GIVEN ENTRIES ▸

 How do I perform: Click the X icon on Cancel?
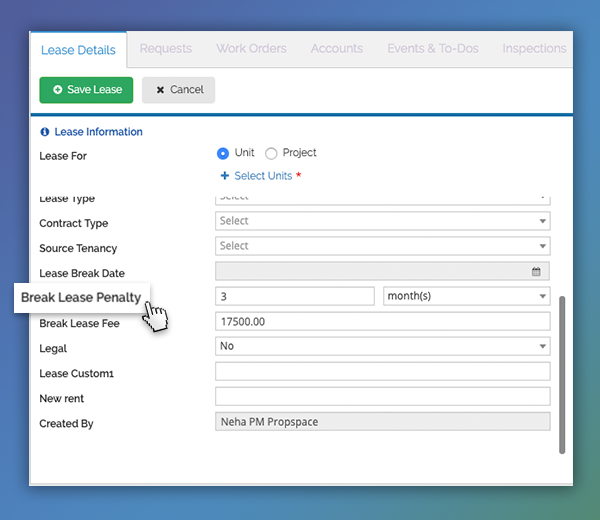click(160, 90)
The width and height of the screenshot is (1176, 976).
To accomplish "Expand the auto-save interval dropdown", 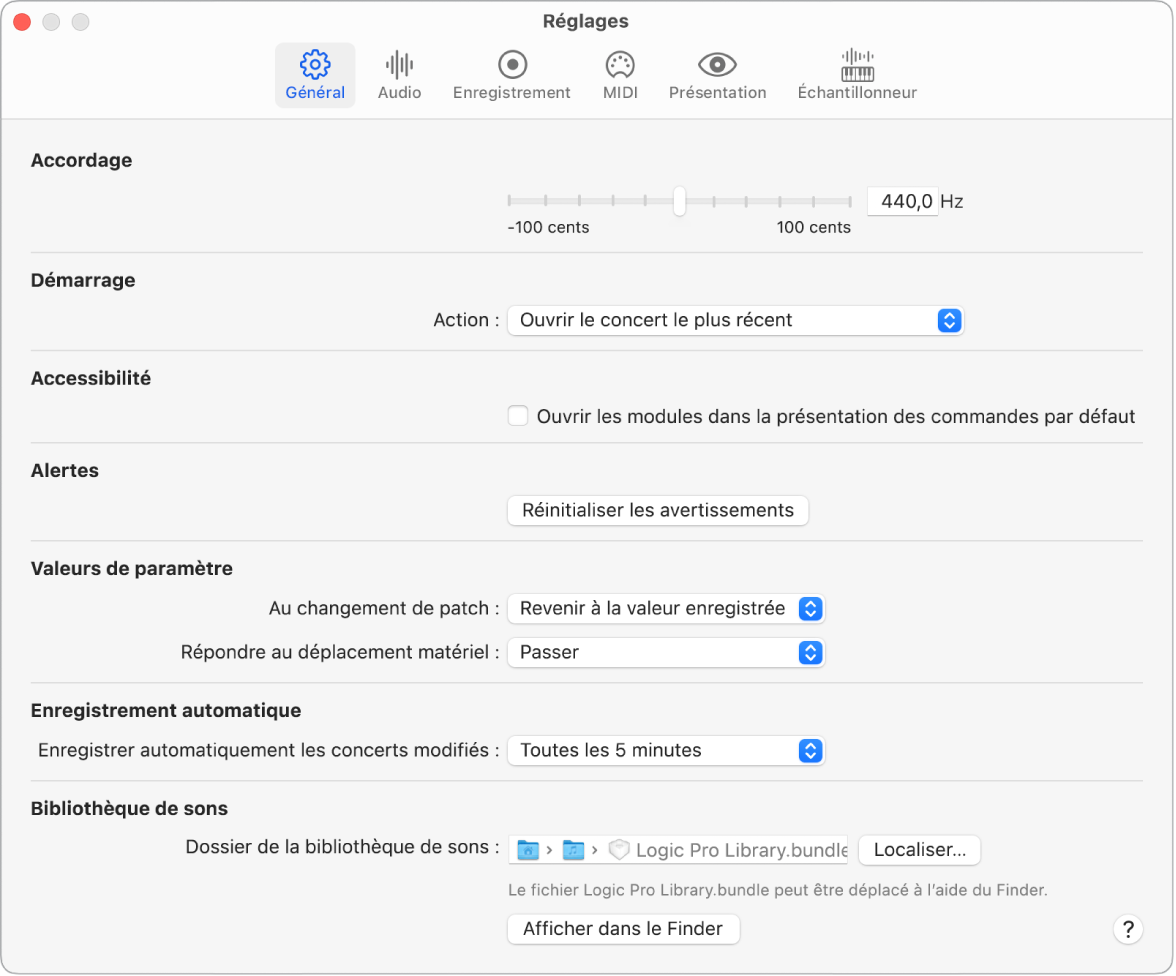I will tap(666, 751).
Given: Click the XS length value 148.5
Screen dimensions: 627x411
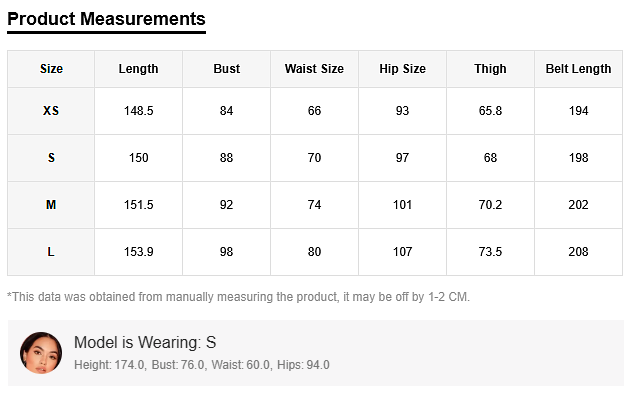Looking at the screenshot, I should [138, 111].
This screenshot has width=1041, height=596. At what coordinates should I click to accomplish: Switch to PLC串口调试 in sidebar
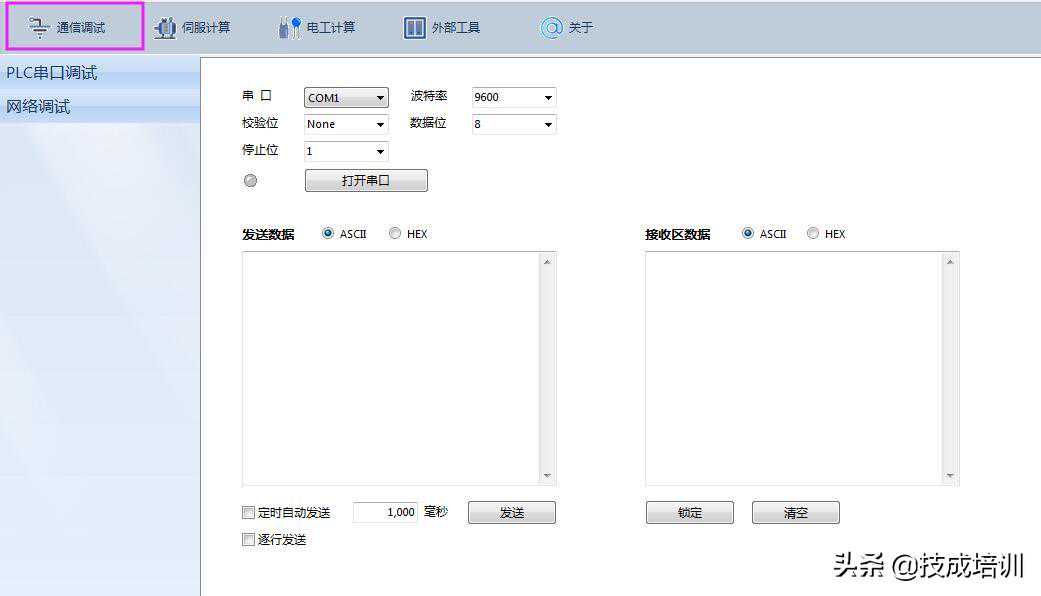pos(52,73)
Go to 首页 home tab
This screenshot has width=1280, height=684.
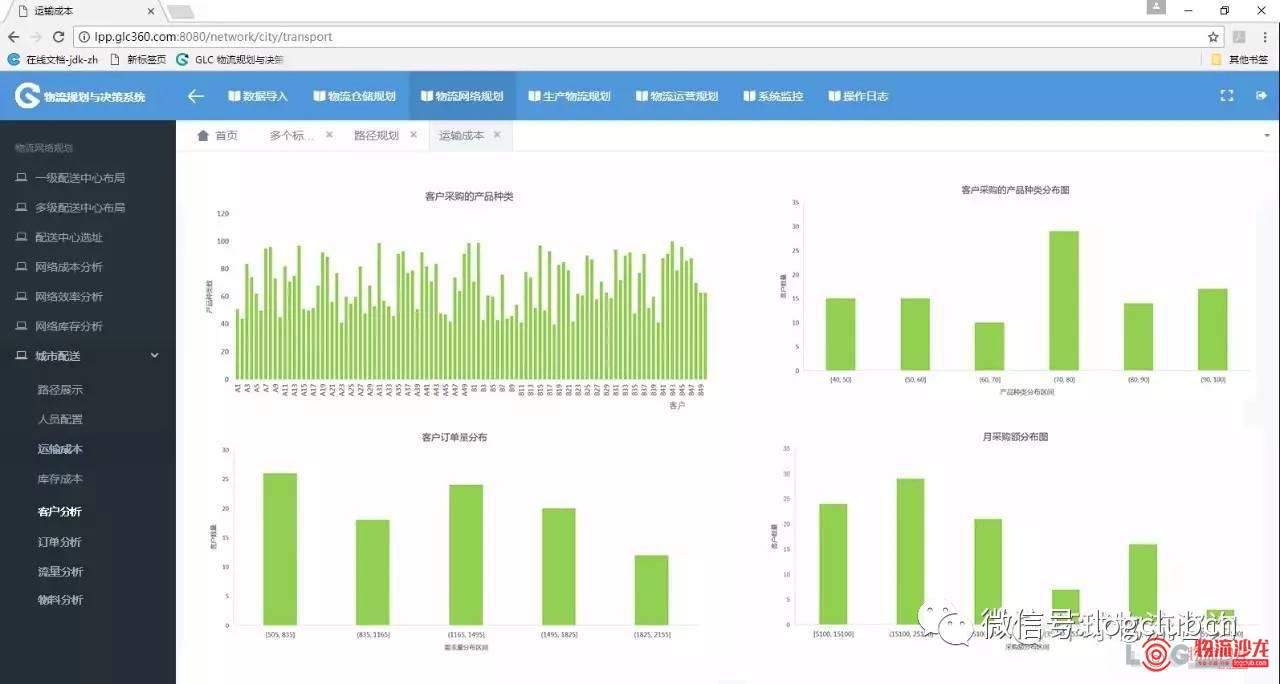point(218,135)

EXERCISE ▸ Nothing but the lines from the one containing "Screen dimensions: 627x411" through the end of the listing is to be output, and those lines are to be output exactly, pictures excluded.

EXERCISE RESPONSE ▸
Screen dimensions: 627x411
Looking at the screenshot, I should [138, 111].
This screenshot has width=1041, height=596. At what coordinates should I click to accomplish: Switch to PLC串口调试 in sidebar
pos(52,73)
Go to 首页 home tab
This screenshot has width=1280, height=684.
point(218,135)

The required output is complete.